-------- Source data --------

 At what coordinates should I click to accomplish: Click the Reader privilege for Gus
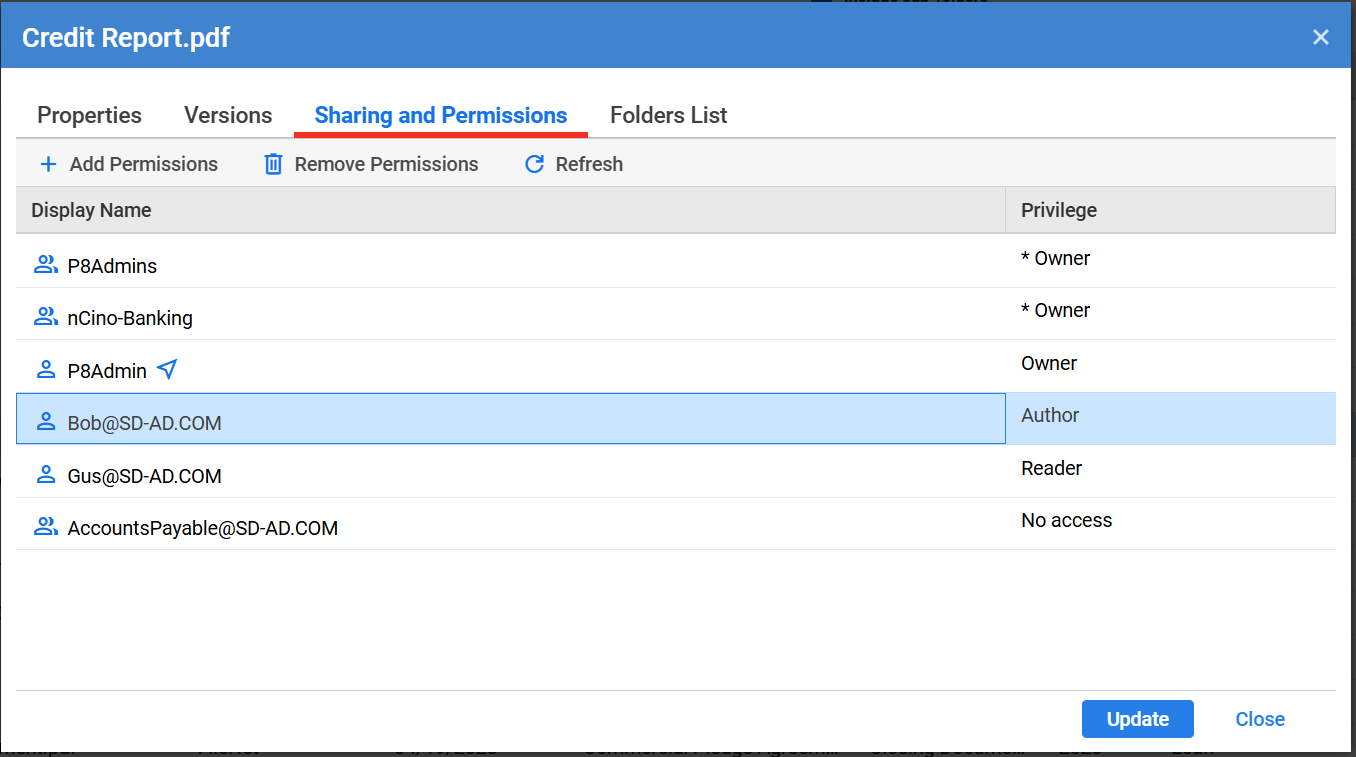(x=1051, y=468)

--------
-------- Source data --------

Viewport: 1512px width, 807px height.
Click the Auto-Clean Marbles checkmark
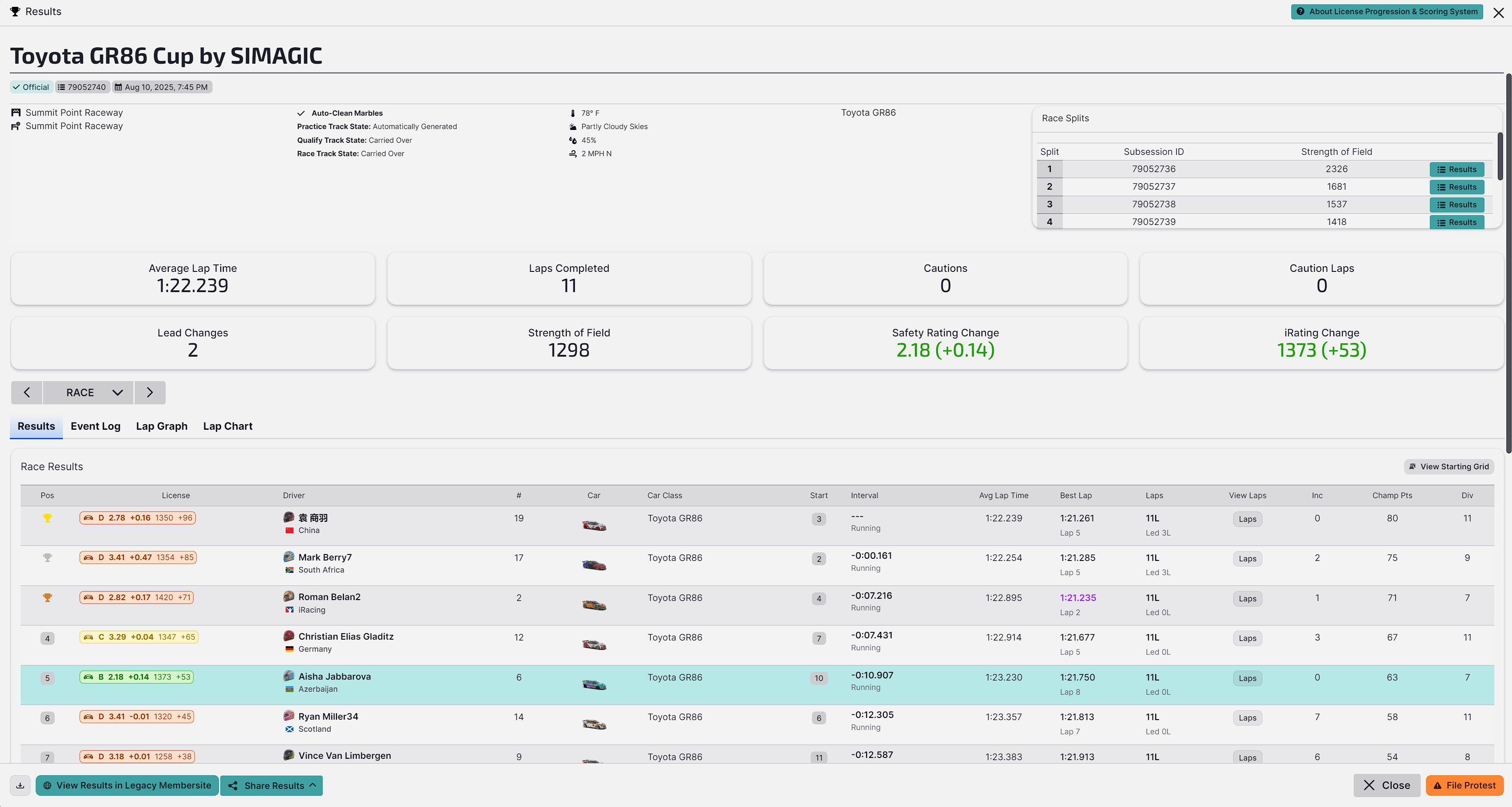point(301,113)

--------

Could you write out the rows starting at the line containing "At what coordinates" and ending at the line containing "(x=1051, y=468)", replacing "Reader" with "Editor" and keeping everything else the same? Leave the pictures out of the answer.

 At what coordinates should I click to accomplish: Click the Editor privilege for Gus
(x=1051, y=468)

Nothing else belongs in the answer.